Given the terribly sketchy details so far, there was an OOA situation and the OOA diver got on his buddy's octo. If this is true, it should have been "problem solved" as the now tethered pair made their way to the surface.

I wonder how many of us would do OK getting air to the OOA diver, be it from an octo or long hose or whatever, only to have it fall apart before getting everyone to the surface.

My dive buddies and I practice OOA drills (S drills) from time to time, but I've only taken the person to the surface a time or two. Usually it's less than a 1 minute exercise on the bottom and then we go about our dive.

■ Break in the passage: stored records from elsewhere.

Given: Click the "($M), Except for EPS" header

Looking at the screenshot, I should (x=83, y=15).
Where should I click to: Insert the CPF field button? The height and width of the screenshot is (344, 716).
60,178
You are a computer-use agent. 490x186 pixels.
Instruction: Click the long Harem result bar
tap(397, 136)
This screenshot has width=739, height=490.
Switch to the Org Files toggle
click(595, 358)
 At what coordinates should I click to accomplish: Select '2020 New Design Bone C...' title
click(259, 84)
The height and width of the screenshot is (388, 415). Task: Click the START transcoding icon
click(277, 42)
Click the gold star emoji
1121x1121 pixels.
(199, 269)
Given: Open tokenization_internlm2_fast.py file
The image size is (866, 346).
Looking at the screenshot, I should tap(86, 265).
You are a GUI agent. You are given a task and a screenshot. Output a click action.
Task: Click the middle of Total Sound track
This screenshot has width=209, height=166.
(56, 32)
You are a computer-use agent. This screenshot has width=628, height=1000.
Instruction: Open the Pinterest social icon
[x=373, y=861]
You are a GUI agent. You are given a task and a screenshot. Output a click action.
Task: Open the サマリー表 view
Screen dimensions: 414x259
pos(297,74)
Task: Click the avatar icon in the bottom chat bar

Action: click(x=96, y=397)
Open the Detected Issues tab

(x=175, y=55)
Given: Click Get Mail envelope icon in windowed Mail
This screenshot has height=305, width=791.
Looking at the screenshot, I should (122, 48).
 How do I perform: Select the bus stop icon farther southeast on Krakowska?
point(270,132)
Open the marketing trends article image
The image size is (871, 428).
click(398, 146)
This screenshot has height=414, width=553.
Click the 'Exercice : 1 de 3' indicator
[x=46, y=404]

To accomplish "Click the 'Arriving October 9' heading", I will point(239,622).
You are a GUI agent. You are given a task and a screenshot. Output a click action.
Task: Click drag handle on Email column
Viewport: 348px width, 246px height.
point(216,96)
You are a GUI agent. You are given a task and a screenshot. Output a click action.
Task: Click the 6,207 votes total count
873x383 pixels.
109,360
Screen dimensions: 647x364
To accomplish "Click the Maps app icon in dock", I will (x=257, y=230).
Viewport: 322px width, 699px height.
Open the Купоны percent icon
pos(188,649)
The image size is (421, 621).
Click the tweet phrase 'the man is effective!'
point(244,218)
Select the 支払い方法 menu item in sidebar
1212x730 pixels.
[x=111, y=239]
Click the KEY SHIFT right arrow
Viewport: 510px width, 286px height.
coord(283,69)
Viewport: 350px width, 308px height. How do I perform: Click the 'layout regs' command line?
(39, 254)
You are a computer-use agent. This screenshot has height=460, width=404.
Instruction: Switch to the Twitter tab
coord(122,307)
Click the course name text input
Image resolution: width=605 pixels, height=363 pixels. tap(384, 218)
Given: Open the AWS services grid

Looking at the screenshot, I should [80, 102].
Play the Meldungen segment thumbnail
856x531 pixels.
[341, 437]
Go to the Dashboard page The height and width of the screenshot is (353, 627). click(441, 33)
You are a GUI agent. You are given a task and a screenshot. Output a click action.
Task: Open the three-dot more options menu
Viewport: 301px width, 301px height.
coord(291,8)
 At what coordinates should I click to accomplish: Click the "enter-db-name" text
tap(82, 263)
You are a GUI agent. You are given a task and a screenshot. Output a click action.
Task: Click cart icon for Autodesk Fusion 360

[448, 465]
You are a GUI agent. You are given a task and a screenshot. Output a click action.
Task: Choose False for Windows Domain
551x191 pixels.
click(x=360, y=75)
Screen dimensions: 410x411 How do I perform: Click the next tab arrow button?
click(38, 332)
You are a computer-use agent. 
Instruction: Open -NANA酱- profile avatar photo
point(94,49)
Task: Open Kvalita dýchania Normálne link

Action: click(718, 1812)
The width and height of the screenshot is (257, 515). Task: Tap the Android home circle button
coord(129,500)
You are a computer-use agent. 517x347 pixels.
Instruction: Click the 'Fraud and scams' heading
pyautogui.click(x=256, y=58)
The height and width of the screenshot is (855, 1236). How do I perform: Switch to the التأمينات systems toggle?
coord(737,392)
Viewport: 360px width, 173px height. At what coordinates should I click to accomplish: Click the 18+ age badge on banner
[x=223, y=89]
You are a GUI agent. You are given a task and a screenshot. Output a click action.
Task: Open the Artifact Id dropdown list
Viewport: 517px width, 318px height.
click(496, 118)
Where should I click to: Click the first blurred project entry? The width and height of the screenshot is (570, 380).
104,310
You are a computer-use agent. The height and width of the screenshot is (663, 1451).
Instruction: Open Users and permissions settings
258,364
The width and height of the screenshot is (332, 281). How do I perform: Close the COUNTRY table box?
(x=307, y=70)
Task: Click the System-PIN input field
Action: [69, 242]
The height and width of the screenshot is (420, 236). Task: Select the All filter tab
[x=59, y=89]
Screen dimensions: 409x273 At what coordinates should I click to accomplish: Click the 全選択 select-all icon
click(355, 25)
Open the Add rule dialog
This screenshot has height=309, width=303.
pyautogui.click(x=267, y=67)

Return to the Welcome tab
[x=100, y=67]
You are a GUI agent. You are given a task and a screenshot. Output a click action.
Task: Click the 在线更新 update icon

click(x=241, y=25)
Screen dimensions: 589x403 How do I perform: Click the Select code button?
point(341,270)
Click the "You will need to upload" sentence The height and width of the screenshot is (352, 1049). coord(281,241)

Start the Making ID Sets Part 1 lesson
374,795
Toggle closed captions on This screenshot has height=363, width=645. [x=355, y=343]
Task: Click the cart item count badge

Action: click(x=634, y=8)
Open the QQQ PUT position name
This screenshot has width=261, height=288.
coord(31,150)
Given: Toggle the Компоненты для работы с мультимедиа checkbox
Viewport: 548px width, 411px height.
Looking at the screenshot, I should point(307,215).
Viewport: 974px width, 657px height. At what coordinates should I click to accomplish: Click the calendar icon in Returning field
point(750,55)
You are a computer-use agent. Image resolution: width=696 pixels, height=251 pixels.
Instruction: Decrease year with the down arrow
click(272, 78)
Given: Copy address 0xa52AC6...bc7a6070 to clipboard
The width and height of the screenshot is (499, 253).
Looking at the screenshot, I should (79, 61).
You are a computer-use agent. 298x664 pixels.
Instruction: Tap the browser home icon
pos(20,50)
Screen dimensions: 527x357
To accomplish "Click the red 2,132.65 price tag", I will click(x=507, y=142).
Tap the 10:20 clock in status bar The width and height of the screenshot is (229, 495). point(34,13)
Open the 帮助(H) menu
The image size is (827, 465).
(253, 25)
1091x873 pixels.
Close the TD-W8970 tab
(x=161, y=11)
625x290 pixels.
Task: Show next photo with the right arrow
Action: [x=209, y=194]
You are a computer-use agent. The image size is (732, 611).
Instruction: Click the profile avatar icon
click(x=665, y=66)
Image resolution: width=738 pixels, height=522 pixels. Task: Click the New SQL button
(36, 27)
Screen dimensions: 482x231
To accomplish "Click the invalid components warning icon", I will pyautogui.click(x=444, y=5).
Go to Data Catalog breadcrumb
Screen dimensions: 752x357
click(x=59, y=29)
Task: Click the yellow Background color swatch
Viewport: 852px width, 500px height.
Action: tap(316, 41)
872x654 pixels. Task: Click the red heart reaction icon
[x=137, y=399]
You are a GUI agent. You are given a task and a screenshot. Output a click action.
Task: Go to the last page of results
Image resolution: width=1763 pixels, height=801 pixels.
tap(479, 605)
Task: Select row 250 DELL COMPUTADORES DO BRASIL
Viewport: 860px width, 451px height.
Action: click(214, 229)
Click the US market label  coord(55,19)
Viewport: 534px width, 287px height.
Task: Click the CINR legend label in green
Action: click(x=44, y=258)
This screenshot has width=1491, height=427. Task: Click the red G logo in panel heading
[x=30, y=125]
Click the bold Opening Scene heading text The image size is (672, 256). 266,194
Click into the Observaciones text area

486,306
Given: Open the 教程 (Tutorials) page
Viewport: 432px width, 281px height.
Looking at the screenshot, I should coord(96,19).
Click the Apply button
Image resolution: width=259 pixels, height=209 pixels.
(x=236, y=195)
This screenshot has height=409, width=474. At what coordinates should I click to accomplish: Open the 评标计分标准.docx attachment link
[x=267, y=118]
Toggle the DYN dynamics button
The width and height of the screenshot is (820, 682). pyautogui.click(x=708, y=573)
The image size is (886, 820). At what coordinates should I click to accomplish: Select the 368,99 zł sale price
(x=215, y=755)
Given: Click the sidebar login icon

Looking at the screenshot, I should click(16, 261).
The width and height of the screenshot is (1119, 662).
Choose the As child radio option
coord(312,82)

The only major concern I would have with any of my similarly configured and trained buddies is that the OOA diver would possibly be panicked or in duress from inhaling some water. This may cause them to make some really bad decisions. Dealing with someone in that state could be nearly impossible.

[side note]
Some BBS participants claim total control over fear while underwater. While it would fun to make such a claim, personal experience has shown me otherwise. I was with Max Bottomtime one day at Buchannon Reef when the purge valve on the exhale hole of my second stage folded under and I inhaled a bunch of water. The second breath delivered even more water. Even though the octo was bungeed under my chin, I had a hard time finding it because it had moved over to the side a bit and I was mentally fried from the 2 tablespoons of water that just went in my lungs. It was sort of like choking, having to cough, and needing to breathe all at the same time. Max was 10 feet away looking away from me (he was setting the anchor) and the surface was 50 feet away. Both of these options seemed impossibly far away at the moment. Thankfully I got the octo in my mouth and after a couple of deep breaths and some coughing I was good to go. The entire event probably lasted 20 seconds but was by far the scariest thing that has happened in my 280 or so hours underwater. If my octo had been flopping around somewhere behind me or tangled up in some doodad I would have been in bad shape. I don't know how I would have behaved given another 20 seconds of no air, but I know enough to assume that I wouldn't have gotten more rational.
[/side note]

With a DIR configuration, getting the OOA diver air seems pretty straight forward (that is unless you're unlucky like my buddy Debbie and have some OOA yahoo sneak up behind you and grab the octo on the short hose around your neck!). This is not the case with the typical mainstream rec rig where there's really no telling where the air will come from (dangling octo, hidden octo, no octo!!!, you get short hose attached to reg in their mouth while they go to that thing on their bc inflator hose, etc)

On our next beach dive or shallow dive, I wonder if we should all do an OOA drill and carry it out all the way to the surface? I bet that if you didn't discuss the plan with your buddy before hand, and you haven't trained together, this would get interesting.